Suppose that the sample size is 1 and you are getting the second item (index 1). You will call rand(1), which has 0 as the only possible outcome. So, you will always replace the first item (index 0). Whereas if you would call rand(2) (possible outcomes: 0 and 1), you replace the item in the sample with probability .5 (assuming that the random number generator is uniform).
I'm not a ruby guy at all (never used it), but if I understand this correctly:
j = rand(idx)
out[j] = i if j < n
..it is keeping the sampling probability at n/idx where n is the sample/reservoir size and idx is the number of items seen so far. Then if this item is selected for sampling, each of the n items in the reservoir is equally likely to be replaced. I think the implementation is correct, assuming that idx is the number of items seen so far.
Probability is something else.

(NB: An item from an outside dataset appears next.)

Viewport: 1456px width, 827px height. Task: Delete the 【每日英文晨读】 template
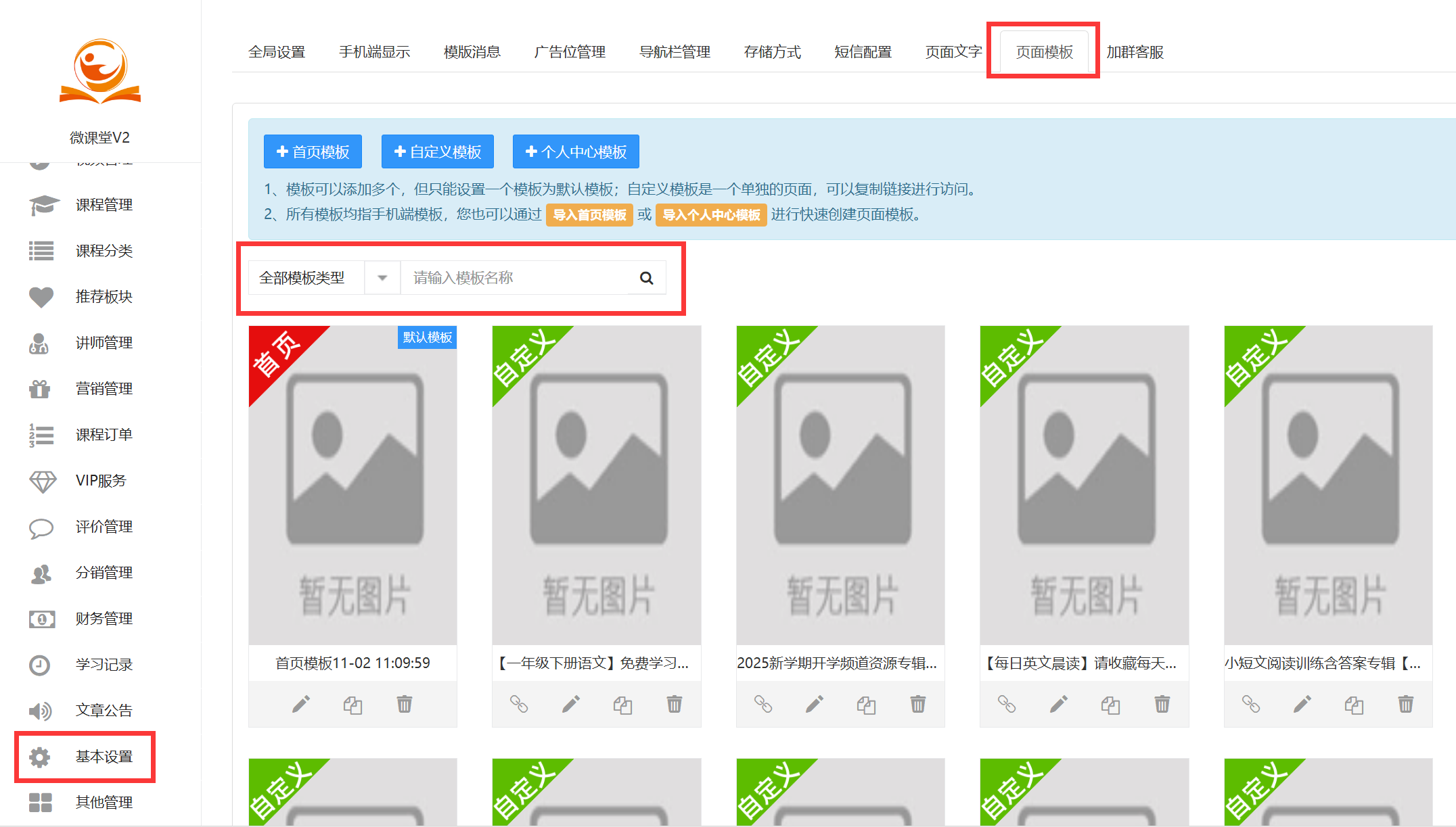(x=1162, y=705)

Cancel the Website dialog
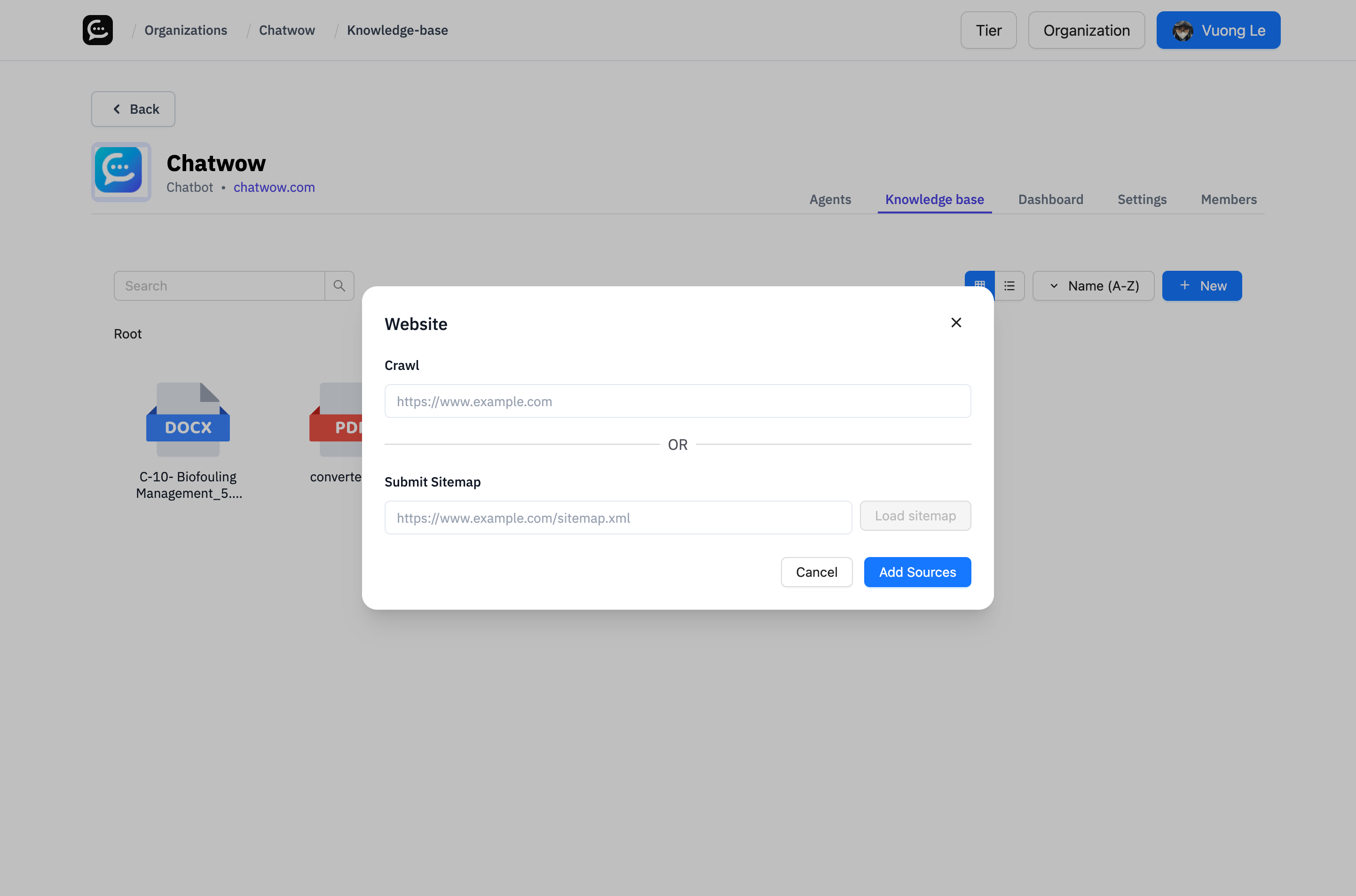click(x=817, y=572)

I consider myself fairly good at understanding it. I like to think (to myself) I'm in the 95th percentile in the world in understanding probability. Yet these 4 concepts will regularly throw me off:
http://tempr.org/54f9f429588f8.html
> "I have a database table with #{17.kajillion} records, and I want to take a random sample of #{X} of them. How can I do this efficently?"
And goes on to say that something like `YourBigTable.all.sample(X)` is bad in time and space. And the link that explains why doing `ORDER BY RANDOM()` is bad lists one reason being that generation of random numbers is relatively expensive.
But these problems aren't solved by reservoir sampling. Reservoir sampling is still O(N), and it requires generating a random number for every element. It still beats `ORDER BY RANDOM()` because it doesn't have to sort the numbers (or even keep them all in memory at the same time). But that doesn't make it a good choice.
More generally, reservoir sampling is appropriate when you don't know the size of the set beforehand. But in the premise, we do know the size of the set. And if you know the size of the set (and have some way to address arbitrary elements), then randomly generating a set of X indices is going to be much simpler and faster. Yeah, you have to deal with duplicate indices, but that's an easy problem to solve.